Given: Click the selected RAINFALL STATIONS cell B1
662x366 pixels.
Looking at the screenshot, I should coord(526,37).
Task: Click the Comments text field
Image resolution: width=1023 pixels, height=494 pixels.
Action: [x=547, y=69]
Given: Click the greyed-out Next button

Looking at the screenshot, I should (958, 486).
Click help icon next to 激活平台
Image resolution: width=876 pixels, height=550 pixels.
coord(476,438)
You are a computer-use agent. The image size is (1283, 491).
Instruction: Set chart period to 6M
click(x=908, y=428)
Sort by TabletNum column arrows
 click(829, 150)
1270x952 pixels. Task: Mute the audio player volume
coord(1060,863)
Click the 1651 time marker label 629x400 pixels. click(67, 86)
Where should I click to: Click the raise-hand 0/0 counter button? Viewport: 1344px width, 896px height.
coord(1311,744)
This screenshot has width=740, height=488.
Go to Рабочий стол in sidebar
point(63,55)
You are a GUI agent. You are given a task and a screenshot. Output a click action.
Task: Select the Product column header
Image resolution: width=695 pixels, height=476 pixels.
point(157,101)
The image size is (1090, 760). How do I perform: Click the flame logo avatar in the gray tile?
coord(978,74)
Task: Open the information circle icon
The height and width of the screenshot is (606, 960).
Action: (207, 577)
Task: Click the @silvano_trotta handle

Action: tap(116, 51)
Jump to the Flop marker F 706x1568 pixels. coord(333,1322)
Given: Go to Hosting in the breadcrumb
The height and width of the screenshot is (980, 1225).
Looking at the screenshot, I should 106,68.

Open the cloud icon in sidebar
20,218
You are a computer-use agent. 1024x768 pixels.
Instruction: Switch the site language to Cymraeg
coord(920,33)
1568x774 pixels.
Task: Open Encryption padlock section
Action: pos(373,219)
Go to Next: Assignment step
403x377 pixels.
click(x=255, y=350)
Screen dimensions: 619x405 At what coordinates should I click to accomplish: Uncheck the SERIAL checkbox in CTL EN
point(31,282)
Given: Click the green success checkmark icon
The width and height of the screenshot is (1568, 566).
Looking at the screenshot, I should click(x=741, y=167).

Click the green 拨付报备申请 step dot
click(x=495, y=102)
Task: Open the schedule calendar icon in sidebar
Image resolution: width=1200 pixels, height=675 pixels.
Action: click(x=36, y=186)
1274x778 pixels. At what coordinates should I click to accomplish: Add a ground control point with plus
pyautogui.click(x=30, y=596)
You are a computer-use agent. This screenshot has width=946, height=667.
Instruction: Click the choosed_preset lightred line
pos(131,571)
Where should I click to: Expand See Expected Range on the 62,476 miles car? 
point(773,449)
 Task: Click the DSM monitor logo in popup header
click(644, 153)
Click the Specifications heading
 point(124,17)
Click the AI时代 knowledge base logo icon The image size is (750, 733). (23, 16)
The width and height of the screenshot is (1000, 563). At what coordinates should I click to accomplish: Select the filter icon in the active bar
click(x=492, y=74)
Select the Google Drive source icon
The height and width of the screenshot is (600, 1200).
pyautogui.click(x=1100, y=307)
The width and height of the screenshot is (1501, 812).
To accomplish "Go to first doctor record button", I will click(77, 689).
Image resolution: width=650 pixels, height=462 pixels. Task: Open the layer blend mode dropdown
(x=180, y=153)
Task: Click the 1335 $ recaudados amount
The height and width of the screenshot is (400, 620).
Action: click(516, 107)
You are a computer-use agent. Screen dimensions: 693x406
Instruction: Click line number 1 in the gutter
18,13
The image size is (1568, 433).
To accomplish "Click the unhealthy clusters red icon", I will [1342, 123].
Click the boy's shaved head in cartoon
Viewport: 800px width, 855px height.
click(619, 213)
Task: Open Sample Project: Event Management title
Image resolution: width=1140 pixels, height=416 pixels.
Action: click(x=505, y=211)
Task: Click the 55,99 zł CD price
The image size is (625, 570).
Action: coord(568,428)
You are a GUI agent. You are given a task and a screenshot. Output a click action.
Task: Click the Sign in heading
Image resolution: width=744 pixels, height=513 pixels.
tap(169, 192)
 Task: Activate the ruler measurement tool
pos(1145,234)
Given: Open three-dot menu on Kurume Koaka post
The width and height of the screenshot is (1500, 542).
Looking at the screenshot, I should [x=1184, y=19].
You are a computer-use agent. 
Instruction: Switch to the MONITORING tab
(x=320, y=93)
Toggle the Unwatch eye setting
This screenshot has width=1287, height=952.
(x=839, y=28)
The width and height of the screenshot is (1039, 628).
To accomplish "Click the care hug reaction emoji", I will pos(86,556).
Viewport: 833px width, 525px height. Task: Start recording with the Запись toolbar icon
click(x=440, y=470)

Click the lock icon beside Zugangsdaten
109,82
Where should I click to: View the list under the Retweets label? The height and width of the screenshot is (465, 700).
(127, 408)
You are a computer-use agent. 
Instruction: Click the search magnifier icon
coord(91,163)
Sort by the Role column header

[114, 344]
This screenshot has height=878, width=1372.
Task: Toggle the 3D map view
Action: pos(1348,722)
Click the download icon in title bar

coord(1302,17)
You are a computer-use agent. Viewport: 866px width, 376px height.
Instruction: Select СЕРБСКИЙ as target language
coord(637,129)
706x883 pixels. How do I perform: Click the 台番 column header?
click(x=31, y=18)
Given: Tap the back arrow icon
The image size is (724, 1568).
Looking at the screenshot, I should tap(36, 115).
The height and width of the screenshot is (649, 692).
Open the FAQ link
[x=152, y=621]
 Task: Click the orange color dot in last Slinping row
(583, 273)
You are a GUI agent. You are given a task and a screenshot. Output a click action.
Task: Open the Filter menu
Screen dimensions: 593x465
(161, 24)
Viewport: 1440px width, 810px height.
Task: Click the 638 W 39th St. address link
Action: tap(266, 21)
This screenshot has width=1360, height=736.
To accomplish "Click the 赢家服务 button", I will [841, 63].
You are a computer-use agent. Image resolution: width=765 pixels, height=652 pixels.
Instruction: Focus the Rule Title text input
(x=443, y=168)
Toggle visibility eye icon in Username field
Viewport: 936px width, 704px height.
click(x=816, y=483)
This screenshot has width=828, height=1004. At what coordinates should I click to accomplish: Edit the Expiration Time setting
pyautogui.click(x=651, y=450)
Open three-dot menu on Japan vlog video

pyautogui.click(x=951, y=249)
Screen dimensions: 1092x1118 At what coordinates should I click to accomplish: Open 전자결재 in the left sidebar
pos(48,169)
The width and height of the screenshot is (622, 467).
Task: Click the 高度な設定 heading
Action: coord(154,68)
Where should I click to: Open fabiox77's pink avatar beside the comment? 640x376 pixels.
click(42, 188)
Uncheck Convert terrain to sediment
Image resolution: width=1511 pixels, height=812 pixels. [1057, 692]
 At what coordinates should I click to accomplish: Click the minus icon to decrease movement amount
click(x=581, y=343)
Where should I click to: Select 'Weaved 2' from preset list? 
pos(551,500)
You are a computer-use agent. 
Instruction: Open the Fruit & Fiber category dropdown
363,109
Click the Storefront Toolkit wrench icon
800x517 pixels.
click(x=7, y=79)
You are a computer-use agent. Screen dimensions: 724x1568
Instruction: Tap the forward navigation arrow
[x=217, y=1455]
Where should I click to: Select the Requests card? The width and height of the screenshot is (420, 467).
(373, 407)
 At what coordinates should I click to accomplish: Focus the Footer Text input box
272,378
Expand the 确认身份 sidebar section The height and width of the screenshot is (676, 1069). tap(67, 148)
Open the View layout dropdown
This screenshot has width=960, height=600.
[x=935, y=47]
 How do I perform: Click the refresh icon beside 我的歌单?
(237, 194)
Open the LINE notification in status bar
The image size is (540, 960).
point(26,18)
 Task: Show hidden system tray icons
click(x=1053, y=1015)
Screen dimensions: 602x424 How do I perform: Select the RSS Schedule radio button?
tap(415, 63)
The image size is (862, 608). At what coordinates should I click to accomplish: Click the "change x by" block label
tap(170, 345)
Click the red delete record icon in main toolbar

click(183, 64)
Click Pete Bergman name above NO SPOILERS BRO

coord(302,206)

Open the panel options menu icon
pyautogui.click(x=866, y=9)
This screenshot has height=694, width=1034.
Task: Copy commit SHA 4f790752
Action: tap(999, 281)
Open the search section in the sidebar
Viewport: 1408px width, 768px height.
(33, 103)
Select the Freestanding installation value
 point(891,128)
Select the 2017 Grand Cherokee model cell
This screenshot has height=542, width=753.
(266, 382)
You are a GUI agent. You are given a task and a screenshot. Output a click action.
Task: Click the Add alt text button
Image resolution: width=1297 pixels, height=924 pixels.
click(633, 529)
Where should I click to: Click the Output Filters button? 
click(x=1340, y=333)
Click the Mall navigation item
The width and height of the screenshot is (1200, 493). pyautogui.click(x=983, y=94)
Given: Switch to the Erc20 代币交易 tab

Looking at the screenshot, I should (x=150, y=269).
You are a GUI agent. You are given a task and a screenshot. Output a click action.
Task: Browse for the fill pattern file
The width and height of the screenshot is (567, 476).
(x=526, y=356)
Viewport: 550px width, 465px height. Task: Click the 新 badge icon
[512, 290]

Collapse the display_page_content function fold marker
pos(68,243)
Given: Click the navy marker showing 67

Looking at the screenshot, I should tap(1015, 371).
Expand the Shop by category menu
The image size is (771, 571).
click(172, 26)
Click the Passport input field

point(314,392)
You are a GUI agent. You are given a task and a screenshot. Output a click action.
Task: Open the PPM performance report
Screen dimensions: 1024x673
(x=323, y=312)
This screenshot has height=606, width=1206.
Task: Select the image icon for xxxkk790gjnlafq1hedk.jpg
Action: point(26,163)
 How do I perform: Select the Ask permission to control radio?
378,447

——————

Which of the lines in the listing above include "cell"? Report each of them.

PROBLEM SOLUTION:
Given: Click the selected RAINFALL STATIONS cell B1
Select the 2017 Grand Cherokee model cell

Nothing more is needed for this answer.